* START Entries supplied *

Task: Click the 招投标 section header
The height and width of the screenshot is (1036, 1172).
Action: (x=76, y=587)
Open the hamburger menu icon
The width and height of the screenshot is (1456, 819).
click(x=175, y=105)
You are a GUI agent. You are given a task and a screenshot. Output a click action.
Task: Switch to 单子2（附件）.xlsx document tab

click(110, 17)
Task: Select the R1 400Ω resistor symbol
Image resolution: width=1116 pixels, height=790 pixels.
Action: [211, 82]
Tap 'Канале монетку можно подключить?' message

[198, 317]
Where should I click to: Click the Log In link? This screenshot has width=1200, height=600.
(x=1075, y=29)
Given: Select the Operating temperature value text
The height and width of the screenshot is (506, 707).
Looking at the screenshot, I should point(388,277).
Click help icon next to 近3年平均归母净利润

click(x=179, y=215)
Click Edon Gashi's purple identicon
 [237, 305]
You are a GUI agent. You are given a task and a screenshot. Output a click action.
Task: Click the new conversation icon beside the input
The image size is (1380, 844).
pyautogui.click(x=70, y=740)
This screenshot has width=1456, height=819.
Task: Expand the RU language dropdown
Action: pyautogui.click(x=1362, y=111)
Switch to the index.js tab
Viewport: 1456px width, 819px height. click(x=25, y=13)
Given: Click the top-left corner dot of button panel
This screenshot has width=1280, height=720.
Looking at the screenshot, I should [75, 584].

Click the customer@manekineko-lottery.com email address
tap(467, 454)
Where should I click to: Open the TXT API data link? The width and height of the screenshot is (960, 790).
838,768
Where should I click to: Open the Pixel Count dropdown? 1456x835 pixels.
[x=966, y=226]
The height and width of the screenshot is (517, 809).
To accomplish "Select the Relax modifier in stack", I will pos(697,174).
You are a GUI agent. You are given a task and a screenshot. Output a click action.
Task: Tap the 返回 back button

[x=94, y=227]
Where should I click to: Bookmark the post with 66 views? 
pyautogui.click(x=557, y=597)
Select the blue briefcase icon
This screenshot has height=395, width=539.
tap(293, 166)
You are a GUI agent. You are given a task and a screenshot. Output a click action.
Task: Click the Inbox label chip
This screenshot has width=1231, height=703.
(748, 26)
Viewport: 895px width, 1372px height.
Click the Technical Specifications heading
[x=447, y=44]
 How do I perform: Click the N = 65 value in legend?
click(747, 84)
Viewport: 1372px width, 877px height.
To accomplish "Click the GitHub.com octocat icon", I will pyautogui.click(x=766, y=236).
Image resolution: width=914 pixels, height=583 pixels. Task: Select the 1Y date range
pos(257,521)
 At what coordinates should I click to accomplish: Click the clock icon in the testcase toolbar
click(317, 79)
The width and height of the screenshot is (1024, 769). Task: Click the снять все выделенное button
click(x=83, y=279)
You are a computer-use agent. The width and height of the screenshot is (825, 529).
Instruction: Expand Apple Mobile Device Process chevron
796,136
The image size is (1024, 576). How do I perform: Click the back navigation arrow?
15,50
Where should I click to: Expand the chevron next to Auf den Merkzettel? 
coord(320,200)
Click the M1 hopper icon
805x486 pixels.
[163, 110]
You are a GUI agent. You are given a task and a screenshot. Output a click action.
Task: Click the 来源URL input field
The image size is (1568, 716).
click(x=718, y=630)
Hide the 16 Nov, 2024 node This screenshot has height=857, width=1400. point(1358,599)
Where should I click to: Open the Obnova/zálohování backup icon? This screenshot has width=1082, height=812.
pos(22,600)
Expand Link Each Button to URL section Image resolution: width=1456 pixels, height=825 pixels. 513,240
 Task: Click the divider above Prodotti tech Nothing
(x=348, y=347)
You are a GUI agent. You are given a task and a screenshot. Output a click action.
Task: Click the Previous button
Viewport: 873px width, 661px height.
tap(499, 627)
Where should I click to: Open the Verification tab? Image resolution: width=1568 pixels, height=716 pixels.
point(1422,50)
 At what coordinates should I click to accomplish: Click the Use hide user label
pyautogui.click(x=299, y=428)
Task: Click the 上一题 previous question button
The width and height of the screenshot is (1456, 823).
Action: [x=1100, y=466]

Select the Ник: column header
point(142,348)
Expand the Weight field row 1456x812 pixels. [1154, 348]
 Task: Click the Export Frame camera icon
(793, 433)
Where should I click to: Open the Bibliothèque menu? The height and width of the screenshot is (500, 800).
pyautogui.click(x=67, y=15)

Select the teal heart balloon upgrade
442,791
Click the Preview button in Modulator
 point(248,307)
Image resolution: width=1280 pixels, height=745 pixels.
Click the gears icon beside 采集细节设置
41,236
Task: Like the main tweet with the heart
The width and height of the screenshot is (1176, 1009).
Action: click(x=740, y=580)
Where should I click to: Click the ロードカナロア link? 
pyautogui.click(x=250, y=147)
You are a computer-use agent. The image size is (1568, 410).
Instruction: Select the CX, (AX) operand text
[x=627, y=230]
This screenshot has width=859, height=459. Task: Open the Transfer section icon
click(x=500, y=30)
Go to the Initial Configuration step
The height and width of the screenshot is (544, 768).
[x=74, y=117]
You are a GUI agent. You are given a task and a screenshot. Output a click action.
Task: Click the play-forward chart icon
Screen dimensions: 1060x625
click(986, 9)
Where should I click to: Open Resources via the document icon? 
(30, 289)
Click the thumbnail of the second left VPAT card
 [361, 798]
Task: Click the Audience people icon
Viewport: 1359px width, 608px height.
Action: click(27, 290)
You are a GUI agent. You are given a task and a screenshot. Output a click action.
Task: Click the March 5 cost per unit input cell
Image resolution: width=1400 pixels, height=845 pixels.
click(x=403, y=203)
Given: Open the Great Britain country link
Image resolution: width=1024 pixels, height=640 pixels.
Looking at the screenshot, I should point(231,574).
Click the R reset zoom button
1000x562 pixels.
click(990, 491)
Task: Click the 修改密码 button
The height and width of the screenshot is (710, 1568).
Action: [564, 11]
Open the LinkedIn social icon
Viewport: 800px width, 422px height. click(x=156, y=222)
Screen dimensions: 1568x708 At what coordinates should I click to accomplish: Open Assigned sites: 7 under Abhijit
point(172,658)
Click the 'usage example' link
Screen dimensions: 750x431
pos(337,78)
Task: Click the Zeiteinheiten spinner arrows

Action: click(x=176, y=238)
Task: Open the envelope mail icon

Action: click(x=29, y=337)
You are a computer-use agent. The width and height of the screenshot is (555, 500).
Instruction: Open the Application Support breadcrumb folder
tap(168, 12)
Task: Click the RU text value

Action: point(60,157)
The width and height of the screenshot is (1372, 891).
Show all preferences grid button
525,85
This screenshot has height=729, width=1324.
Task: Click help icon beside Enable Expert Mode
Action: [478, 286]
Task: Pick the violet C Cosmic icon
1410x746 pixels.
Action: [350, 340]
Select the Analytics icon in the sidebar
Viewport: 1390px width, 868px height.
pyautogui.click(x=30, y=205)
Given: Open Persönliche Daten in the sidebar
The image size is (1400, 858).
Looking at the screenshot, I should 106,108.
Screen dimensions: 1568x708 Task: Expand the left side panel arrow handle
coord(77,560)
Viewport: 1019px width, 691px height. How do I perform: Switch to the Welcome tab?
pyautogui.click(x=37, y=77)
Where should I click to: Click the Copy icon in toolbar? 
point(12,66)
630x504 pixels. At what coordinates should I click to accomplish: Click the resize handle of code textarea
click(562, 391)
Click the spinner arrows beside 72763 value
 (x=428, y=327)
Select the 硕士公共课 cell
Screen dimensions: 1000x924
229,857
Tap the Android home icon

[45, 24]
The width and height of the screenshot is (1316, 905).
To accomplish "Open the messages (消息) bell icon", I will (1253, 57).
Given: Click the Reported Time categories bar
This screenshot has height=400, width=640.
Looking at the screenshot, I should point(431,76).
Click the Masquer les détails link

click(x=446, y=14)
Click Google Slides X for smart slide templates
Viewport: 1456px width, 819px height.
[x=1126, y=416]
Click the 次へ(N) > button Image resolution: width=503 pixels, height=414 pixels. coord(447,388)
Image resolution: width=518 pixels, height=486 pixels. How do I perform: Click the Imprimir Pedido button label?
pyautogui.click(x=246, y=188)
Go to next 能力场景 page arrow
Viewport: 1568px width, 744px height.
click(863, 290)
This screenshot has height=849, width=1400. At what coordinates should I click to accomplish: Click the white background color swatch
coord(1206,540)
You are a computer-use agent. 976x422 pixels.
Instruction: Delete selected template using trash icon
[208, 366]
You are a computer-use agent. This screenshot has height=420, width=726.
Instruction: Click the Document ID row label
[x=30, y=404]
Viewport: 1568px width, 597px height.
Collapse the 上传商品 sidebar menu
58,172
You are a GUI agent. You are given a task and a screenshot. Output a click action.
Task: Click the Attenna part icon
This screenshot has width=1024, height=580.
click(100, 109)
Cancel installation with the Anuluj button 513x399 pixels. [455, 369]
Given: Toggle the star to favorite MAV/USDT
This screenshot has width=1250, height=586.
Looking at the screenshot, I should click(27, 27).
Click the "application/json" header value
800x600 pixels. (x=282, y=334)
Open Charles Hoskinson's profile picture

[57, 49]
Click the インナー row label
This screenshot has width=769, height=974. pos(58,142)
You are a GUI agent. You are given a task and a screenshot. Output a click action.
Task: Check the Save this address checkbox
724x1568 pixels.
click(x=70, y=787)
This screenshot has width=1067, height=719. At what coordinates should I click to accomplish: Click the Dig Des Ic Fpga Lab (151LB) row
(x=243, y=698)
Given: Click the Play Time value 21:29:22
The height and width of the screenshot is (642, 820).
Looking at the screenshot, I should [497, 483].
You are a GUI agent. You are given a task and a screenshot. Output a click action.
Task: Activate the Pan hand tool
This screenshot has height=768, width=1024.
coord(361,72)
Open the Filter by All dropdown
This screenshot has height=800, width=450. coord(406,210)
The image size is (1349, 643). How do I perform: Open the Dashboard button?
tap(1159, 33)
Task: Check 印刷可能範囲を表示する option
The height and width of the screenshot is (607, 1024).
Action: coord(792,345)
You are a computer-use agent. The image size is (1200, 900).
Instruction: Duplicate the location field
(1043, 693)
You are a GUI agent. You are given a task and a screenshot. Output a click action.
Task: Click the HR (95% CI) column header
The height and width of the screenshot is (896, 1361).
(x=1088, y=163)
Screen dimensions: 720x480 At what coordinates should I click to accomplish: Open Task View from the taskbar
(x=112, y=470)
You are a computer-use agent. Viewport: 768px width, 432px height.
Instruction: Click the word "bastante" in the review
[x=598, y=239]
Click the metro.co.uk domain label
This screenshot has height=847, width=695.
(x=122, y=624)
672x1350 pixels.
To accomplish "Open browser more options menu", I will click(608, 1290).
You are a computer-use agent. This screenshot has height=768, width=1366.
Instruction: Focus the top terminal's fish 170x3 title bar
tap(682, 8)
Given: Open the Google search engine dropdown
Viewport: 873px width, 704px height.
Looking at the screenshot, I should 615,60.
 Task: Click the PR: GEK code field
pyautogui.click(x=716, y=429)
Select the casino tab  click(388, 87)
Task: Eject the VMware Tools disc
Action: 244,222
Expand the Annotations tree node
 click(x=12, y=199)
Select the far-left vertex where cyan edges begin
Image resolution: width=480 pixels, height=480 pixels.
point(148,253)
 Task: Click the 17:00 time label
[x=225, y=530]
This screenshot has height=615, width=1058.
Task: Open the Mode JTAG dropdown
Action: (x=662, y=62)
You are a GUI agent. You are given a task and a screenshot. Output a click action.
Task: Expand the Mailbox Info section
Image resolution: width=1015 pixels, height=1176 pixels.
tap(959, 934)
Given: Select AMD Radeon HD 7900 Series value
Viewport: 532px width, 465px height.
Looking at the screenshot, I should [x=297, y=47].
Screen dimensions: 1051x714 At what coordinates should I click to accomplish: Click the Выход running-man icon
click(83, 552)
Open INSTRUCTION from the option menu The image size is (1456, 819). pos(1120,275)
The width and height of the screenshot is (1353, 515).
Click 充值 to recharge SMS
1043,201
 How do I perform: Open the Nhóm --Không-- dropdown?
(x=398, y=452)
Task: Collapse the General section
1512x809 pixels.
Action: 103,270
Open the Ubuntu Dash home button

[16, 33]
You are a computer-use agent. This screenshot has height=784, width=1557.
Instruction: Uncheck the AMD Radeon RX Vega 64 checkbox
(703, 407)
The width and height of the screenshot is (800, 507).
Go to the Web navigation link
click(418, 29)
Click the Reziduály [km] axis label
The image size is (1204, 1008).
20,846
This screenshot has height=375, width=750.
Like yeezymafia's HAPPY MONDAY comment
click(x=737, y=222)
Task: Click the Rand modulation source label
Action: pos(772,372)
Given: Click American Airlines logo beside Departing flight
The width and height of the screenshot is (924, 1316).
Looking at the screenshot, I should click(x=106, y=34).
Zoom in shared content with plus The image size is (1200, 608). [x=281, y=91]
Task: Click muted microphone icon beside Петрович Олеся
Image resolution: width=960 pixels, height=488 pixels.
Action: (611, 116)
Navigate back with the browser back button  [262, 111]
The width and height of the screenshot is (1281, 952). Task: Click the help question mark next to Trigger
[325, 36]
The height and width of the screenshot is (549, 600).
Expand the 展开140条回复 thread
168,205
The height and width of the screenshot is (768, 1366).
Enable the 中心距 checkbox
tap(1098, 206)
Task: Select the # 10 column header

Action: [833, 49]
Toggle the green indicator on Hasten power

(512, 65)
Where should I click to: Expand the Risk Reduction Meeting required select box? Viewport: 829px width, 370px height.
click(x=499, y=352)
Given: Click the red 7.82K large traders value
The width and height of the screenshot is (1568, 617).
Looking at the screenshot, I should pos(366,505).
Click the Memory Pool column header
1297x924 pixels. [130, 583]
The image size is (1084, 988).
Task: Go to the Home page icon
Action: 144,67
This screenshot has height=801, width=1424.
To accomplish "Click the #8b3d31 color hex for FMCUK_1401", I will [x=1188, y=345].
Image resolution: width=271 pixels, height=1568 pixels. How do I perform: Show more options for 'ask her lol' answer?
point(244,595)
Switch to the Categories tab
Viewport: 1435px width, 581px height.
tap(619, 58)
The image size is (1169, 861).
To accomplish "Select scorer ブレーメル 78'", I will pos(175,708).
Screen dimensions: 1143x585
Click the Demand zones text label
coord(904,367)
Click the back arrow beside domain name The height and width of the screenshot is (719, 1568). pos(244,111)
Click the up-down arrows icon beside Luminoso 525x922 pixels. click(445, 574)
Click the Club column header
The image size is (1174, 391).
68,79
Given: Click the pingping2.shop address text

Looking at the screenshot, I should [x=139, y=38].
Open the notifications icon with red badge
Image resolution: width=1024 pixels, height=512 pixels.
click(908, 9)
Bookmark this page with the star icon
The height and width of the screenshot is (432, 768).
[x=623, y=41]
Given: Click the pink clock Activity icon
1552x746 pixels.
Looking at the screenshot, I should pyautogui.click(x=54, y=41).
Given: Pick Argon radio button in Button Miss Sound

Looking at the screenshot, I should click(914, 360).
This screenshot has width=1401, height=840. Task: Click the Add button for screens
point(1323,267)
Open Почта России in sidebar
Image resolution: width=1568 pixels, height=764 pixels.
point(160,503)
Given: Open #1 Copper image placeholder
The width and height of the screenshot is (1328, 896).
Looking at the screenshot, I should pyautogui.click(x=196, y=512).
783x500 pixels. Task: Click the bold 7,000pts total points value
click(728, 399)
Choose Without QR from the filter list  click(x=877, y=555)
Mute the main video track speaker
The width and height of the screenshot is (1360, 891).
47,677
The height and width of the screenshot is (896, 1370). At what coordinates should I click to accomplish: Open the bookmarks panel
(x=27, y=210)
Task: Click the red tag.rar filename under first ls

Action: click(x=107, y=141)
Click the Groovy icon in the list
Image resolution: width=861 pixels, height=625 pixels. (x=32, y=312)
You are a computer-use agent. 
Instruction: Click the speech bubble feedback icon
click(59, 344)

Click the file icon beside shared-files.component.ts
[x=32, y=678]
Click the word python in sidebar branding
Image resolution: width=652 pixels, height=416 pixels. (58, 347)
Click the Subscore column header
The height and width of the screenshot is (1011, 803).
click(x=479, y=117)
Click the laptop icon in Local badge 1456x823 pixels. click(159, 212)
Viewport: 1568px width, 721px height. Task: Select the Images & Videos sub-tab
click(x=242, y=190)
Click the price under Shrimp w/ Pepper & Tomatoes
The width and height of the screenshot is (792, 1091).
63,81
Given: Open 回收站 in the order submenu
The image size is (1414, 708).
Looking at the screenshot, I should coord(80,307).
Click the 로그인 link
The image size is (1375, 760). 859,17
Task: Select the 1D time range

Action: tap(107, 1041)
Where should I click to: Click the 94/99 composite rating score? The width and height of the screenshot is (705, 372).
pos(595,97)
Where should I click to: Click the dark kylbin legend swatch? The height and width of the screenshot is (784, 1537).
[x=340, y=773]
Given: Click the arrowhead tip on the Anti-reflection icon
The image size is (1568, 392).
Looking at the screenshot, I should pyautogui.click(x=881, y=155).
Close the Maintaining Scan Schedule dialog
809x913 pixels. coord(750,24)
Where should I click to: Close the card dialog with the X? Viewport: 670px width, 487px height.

* END Entries supplied *

» What needs to be done
Edit the material starting with the line with "Viewport: 1568px width, 597px height." and going on through the line with "(x=112, y=470)", replacing "Duplicate" with "Copy" and leaving everything else unchanged. Give back only those lines.

» Final answer
Viewport: 1568px width, 597px height.
Collapse the 上传商品 sidebar menu
58,172
You are a GUI agent. You are given a task and a screenshot. Output a click action.
Task: Click the Attenna part icon
This screenshot has width=1024, height=580.
click(100, 109)
Cancel installation with the Anuluj button 513x399 pixels. [455, 369]
Given: Toggle the star to favorite MAV/USDT
This screenshot has width=1250, height=586.
Looking at the screenshot, I should click(27, 27).
Click the "application/json" header value
800x600 pixels. (x=282, y=334)
Open Charles Hoskinson's profile picture

[57, 49]
Click the インナー row label
This screenshot has width=769, height=974. pos(58,142)
You are a GUI agent. You are given a task and a screenshot. Output a click action.
Task: Check the Save this address checkbox
724x1568 pixels.
click(x=70, y=787)
This screenshot has width=1067, height=719. At what coordinates should I click to accomplish: Click the Dig Des Ic Fpga Lab (151LB) row
(x=243, y=698)
Given: Click the Play Time value 21:29:22
The height and width of the screenshot is (642, 820).
Looking at the screenshot, I should [497, 483].
You are a GUI agent. You are given a task and a screenshot. Output a click action.
Task: Activate the Pan hand tool
This screenshot has height=768, width=1024.
coord(361,72)
Open the Filter by All dropdown
This screenshot has height=800, width=450. coord(406,210)
The image size is (1349, 643). How do I perform: Open the Dashboard button?
tap(1159, 33)
Task: Check 印刷可能範囲を表示する option
The height and width of the screenshot is (607, 1024).
Action: coord(792,345)
You are a computer-use agent. The image size is (1200, 900).
Instruction: Copy the location field
(1043, 693)
You are a GUI agent. You are given a task and a screenshot. Output a click action.
Task: Click the HR (95% CI) column header
The height and width of the screenshot is (896, 1361).
(x=1088, y=163)
Screen dimensions: 720x480 At what coordinates should I click to accomplish: Open Task View from the taskbar
(x=112, y=470)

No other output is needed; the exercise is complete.